**Prompt:** When you reach the line in the listing below that contains "1389x868 pixels. How", begin returning lines exactly as written, and stop after the line that contains "Click the redirect". Return no other lines.

**Provided records:**
━━━━━━

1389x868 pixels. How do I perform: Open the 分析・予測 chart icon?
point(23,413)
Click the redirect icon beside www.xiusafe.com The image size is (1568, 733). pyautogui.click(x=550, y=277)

━━━━━━

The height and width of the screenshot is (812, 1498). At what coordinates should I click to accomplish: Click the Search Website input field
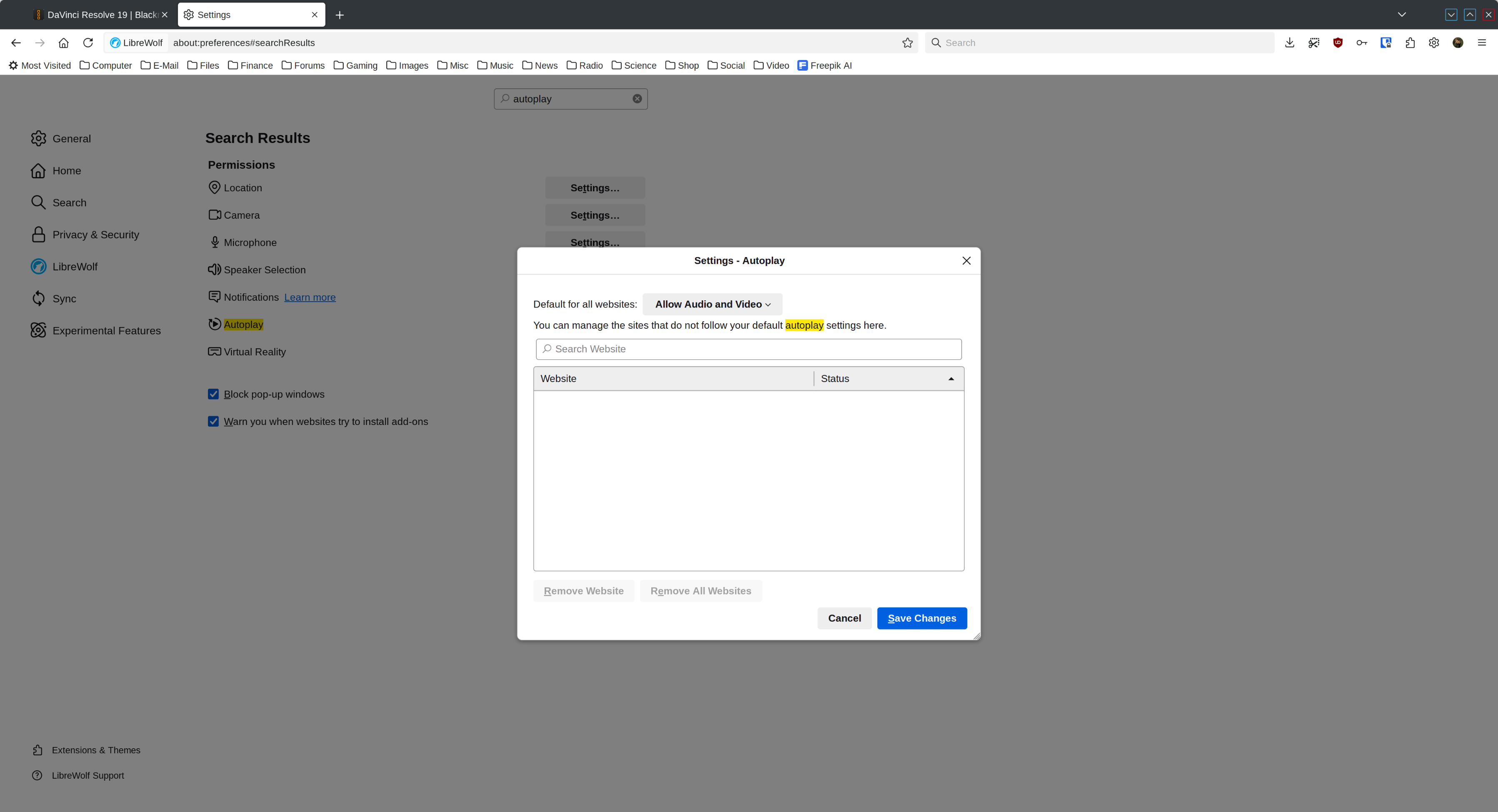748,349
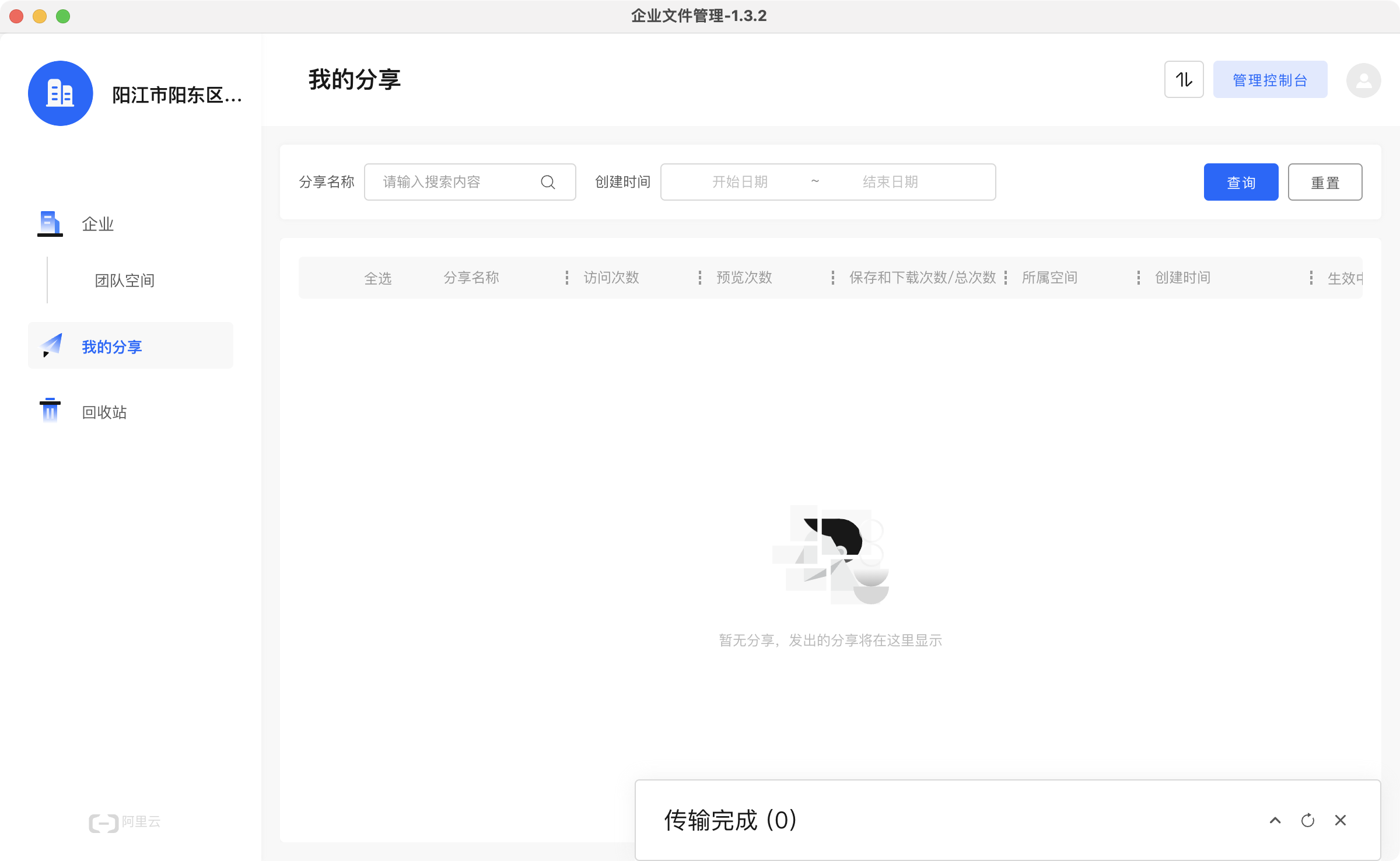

━━━━━━

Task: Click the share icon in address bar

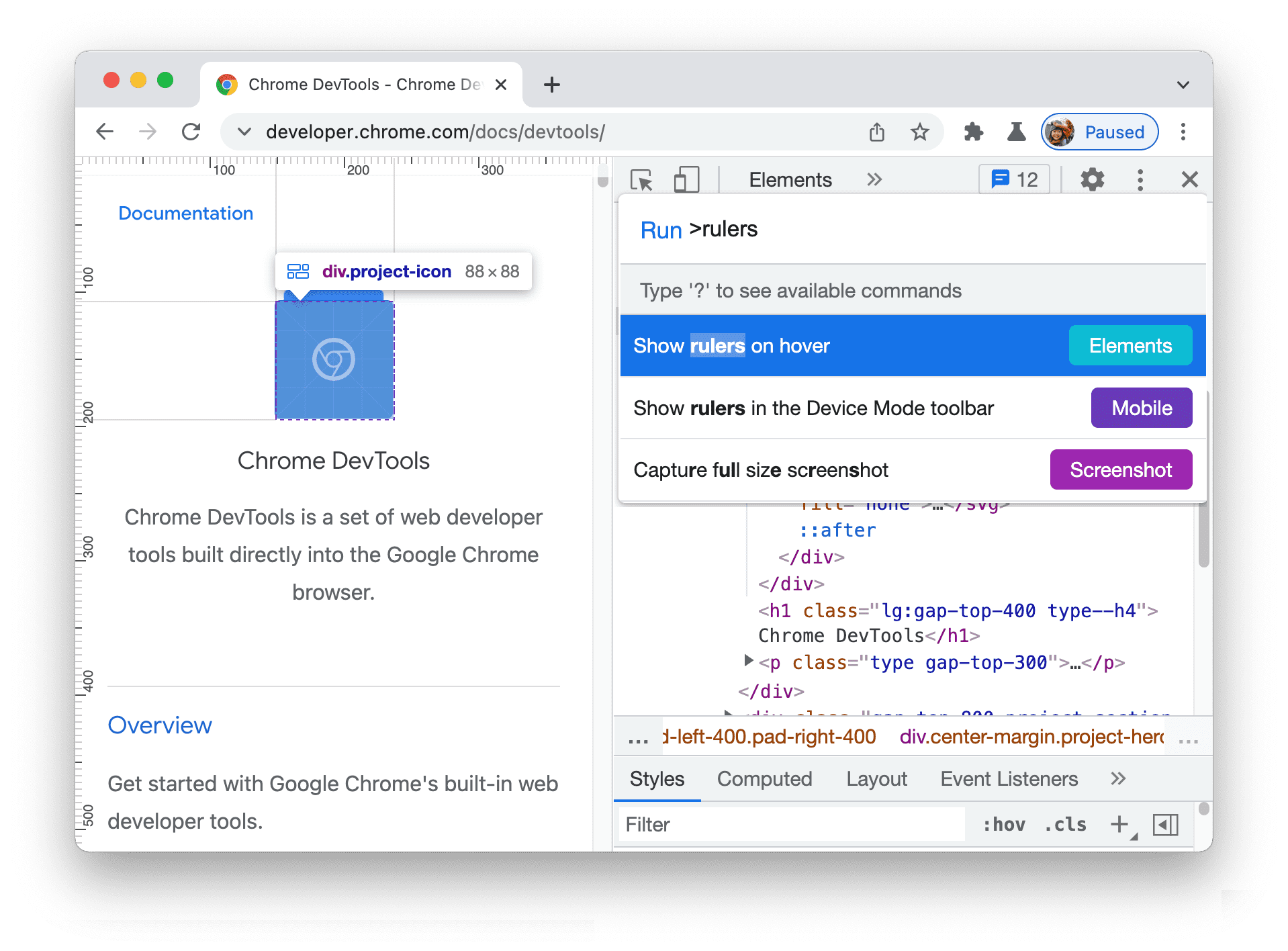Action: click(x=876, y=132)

━━━━━━

**Exercise answer:**
1389x868 pixels. How do I perform: Open the 分析・予測 chart icon?
point(23,413)
Click the redirect icon beside www.xiusafe.com The image size is (1568, 733). pyautogui.click(x=550, y=277)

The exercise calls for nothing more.